Ex-Russian spy won't testify in UK nerve agent death: 'Overwhelming' risk
Published 8:36 a.m. ET Oct. 1, 2024
Sergei and Yulia Skripal, a former Russian double agent and his daughter, who survived being poisoned with nerve agent in 2018, will not testify at an inquiry into the related death of a British woman to protect them from another attack, a U.K. judge ruled last week.
The Skripals would be at an "overwhelming risk" of a "physical attack" if they spoke at the upcoming probe into Dawn Sturgess' death, Anthony Hughes, Lord of Ombersley and the lead judge in the inquiry, wrote.
"There is every reason to be satisfied that an attack similar to that which appears to have taken place in 2018 remains a real risk, either at the hands of persons with the same interest as the 2018 attackers, or via others interested in supporting the same supposed aim, if either Sergei or Yulia can be identified and their current whereabouts discovered," Omberly ruled Sept. 23.
Sturgess, a 44-year-old mother of three, died three months after the Skripals were found unconscious on a park bench.
Her partner had found and given her a discarded perfume bottle believed to have held the Russian nerve agent.
British authorities later charged two suspected Russian agents with conspiring to murder the Skripals.

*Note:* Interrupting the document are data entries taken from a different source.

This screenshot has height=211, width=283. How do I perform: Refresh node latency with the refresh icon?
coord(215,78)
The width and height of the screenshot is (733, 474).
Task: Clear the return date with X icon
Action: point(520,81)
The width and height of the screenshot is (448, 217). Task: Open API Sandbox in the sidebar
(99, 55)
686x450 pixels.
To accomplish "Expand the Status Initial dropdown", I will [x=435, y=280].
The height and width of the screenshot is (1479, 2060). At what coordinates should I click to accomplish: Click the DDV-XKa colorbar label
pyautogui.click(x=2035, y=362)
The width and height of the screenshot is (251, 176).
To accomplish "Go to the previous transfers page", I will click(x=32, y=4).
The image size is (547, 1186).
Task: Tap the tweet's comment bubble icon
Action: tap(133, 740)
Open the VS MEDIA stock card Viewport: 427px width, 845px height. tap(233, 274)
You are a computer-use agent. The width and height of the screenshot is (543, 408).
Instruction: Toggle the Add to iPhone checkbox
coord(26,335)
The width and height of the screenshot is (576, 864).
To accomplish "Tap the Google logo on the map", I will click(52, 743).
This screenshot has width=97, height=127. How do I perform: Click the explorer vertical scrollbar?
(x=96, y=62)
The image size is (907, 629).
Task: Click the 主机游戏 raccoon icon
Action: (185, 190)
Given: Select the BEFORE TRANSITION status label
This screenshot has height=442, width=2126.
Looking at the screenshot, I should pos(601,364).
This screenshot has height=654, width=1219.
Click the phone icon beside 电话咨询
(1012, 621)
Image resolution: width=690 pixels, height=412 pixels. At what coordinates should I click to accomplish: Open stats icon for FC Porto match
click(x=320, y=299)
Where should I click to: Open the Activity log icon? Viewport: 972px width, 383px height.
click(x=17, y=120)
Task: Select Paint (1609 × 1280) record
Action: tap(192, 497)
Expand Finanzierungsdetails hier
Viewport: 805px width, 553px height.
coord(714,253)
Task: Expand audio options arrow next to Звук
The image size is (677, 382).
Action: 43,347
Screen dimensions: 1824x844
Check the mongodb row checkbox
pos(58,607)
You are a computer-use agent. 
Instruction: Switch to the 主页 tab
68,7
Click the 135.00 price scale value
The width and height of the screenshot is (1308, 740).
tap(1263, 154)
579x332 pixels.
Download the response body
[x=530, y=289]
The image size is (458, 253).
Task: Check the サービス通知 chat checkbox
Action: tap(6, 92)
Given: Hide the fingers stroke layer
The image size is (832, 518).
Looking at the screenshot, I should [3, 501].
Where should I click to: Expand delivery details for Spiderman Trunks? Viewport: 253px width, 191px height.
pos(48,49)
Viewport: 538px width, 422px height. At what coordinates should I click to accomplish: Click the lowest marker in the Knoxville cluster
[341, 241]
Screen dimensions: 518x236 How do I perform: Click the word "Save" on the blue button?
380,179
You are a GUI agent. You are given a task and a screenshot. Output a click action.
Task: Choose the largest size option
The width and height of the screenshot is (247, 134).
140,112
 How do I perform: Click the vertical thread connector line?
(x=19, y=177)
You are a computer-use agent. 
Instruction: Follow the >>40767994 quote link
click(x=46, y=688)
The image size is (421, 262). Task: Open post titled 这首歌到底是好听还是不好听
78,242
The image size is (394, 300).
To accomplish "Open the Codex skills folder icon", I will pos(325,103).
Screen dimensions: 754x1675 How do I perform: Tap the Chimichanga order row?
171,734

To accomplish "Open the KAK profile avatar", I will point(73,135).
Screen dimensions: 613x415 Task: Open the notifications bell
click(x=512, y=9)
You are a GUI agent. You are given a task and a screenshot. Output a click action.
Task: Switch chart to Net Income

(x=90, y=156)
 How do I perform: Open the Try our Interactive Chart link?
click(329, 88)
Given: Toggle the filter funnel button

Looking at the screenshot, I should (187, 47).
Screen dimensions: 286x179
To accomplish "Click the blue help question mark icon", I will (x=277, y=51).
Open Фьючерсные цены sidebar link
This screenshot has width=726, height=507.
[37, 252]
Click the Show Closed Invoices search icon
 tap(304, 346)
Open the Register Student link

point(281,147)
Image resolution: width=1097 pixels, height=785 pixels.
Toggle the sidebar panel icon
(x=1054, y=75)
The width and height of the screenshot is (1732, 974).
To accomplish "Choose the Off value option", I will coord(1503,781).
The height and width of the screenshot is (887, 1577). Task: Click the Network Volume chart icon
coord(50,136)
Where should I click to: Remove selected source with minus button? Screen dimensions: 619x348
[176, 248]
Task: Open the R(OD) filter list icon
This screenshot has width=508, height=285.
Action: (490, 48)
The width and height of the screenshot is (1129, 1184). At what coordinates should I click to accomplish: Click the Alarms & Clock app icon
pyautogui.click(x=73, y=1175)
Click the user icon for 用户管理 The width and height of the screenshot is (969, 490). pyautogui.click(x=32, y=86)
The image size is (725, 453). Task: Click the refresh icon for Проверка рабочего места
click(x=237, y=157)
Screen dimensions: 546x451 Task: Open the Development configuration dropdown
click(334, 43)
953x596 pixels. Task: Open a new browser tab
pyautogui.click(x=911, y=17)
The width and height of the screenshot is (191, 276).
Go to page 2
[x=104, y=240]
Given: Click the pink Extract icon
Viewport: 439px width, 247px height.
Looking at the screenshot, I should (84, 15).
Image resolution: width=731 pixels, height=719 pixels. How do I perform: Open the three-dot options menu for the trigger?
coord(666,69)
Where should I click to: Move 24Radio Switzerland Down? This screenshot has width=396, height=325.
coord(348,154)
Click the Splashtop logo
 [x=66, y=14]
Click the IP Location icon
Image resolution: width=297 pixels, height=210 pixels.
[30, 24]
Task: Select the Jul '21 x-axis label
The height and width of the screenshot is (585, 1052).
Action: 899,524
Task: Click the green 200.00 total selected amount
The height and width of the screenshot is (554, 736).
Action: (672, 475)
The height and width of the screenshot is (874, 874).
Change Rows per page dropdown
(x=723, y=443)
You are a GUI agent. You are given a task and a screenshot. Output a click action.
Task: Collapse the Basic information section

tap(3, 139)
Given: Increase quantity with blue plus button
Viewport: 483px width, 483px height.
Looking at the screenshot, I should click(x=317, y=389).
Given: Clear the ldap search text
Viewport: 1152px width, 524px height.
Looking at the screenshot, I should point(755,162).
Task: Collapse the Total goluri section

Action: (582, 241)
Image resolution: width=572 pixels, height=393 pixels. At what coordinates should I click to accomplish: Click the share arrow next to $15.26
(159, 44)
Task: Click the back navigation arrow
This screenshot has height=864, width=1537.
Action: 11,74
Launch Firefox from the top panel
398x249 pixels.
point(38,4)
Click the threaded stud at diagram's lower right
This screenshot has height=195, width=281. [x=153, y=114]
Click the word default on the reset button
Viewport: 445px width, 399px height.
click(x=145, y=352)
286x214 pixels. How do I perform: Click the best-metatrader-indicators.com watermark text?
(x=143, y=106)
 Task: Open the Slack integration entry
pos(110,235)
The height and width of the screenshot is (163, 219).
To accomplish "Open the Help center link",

Sturgess' family had requested the testimony of the Skripals, believed to be victims of Novichok, the same Soviet-made nerve agent that killed Sturgess in July of 2018.
But the Skripals asked not to be called due to their "risk of physical danger."
Hughes concurred – if the two were seen or their voices were heard, they could be recognized and identified through social or other media, making the risk of attack "not properly controllable," he wrote.
What happened to Sergei and Yulia Skripal?
Sergei Skripal, 73, is a former colonel in Russia's Military Intelligence Service convicted in 2006 of acting as a double agent and sneaking the identities of other Russian agents to MI6, Britain's spy service.
Russian prosecutors said Skripal collected $100,000 from British intelligence over the course of a decade for handing over code names, addresses and other secret information about Russian spies working undercover across Europe.
In 2010, Russia freed him along with three other prisoners in exchange for ten Russian sleeper agents held in the U.S. Yulia Skripal moved from Russia to London the same year, but later moved back to Moscow.